## [PASSAGE PROVIDED]
━━━━━━━━━━

How 38 Monks Took on the Funeral Cartel and Won - YetAnotherAlias
http://www.theatlantic.com/national/archive/2011/07/how-38-monks-took-on-the-funeral-cartel-and-won/242336/
======
DCoder
_There has grown in the minds of certain groups in this country the idea that
just because a man or corporation has made a profit out of the public for a
number of years, the government and the courts are charged with guaranteeing
such a profit in the future, even in the face of changing circumstances and
contrary to public interest. This strange doctrine is supported by neither
statute or common law. Neither corporations or individuals have the right to
come into court and ask that the clock of history be stopped, or turned back._

R. A. Heinlein, "Life-Line", _1939_

------
skrebbel
I'm rather impressed that US states can, apparently, really make the case that
protecting particular businesses against competing businesses is a "state
function". What the hell? Shouldn't the _exact opposite_ be a state function?

━━━━━━━━━━

## [GIVEN RECORDS]
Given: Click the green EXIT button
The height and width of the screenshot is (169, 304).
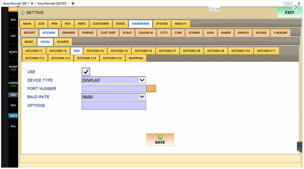Looking at the screenshot, I should (289, 13).
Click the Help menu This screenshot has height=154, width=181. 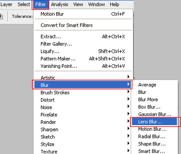(x=114, y=5)
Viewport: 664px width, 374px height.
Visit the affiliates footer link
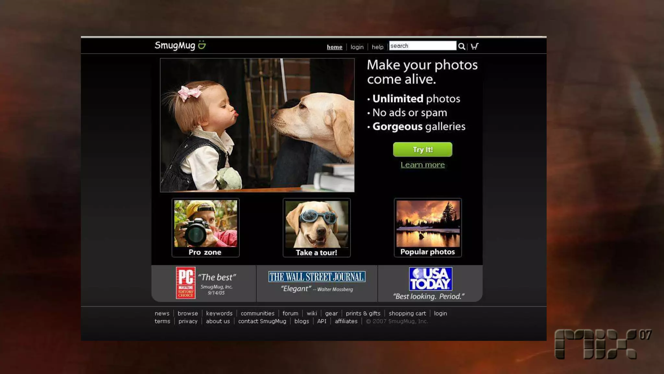[346, 321]

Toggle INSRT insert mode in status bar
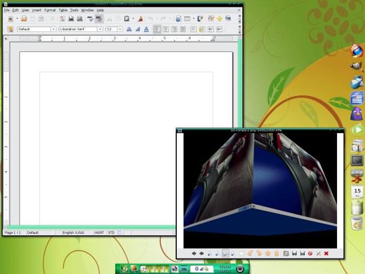tap(99, 233)
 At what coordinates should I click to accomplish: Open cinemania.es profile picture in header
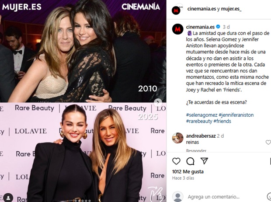click(176, 10)
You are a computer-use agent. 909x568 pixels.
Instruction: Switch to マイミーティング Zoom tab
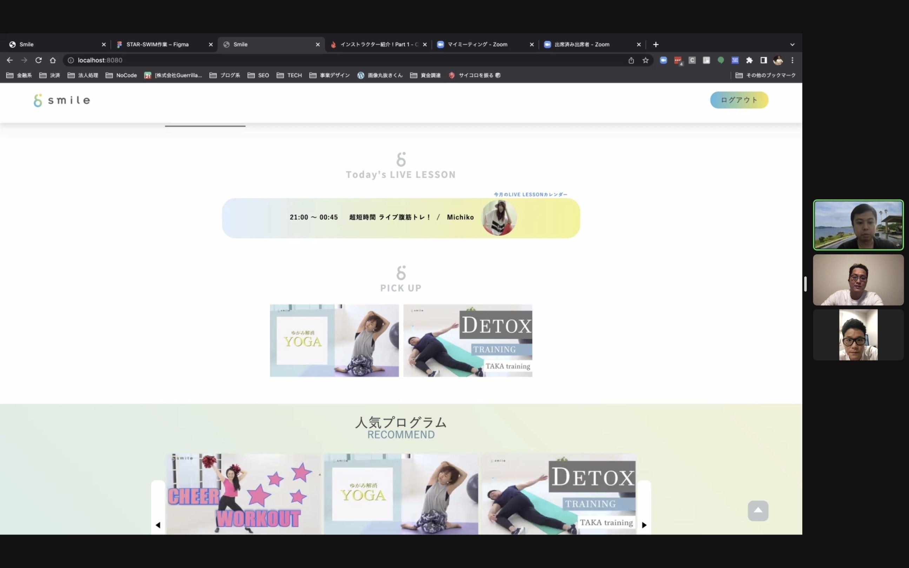click(477, 44)
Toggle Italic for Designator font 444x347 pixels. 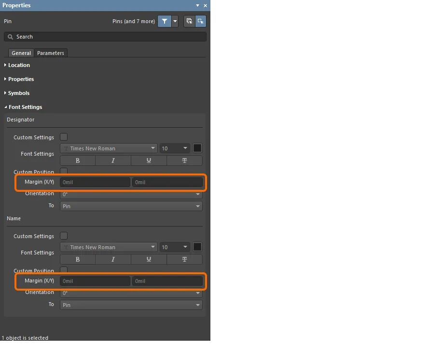click(113, 160)
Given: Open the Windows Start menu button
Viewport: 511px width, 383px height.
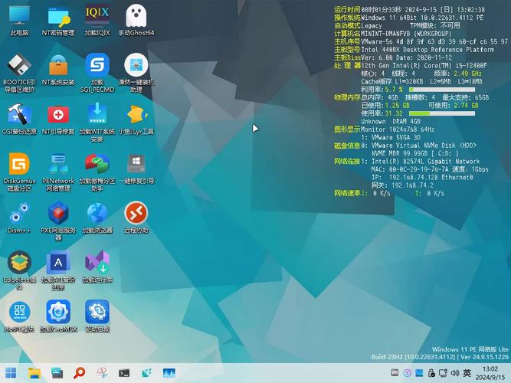Looking at the screenshot, I should (11, 373).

━━━━━━━━━━

## [GIVEN REQUEST]
Why does the quotation in the thread about the monks and the funeral cartel reject the idea that government and the courts must guarantee a continuing profit? Answer in one to three sentences. The records are material separate from the thread.

## [SOLUTION TO THIS TASK]
The quotation rejects it because no statute or common law supports that doctrine. It adds that neither corporations nor individuals have the right to ask a court to stop the clock of history or turn it back.